Problem description: Copy the lines below exactly. Start at the first and finish with the line containing "0350 (427, 2216)".

(Saved data entries)
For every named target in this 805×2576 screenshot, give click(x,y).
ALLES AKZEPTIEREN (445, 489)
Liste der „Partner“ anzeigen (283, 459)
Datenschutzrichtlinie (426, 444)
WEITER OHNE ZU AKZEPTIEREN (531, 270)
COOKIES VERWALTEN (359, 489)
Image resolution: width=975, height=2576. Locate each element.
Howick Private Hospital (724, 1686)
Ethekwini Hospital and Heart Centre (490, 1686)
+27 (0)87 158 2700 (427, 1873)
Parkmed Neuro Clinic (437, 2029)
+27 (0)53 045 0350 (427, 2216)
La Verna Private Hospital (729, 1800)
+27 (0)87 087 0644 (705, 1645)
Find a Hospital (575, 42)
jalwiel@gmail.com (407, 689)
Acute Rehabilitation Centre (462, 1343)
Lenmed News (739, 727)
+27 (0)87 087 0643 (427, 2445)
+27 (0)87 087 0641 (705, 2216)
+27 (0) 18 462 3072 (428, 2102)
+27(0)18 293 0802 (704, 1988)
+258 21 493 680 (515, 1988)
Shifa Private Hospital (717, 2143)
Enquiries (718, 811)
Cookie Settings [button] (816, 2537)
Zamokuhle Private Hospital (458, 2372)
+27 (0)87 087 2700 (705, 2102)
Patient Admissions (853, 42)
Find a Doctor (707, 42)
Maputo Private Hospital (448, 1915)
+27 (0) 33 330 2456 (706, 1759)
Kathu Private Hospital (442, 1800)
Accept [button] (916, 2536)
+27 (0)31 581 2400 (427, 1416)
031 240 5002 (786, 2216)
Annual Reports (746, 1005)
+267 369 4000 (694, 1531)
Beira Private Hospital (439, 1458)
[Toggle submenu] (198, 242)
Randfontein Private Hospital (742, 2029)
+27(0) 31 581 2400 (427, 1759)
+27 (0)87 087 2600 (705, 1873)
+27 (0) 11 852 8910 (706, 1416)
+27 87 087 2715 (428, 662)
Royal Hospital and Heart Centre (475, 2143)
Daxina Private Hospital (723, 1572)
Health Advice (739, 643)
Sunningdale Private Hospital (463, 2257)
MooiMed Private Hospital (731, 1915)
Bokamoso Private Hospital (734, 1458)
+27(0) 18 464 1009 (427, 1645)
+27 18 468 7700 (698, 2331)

Solution:
For every named target in this 805×2576 screenshot, give click(x,y).
ALLES AKZEPTIEREN (445, 489)
Liste der „Partner“ anzeigen (283, 459)
Datenschutzrichtlinie (426, 444)
WEITER OHNE ZU AKZEPTIEREN (531, 270)
COOKIES VERWALTEN (359, 489)
Image resolution: width=975, height=2576. Locate each element.
Howick Private Hospital (724, 1686)
Ethekwini Hospital and Heart Centre (490, 1686)
+27 (0)87 158 2700 (427, 1873)
Parkmed Neuro Clinic (437, 2029)
+27 (0)53 045 0350 (427, 2216)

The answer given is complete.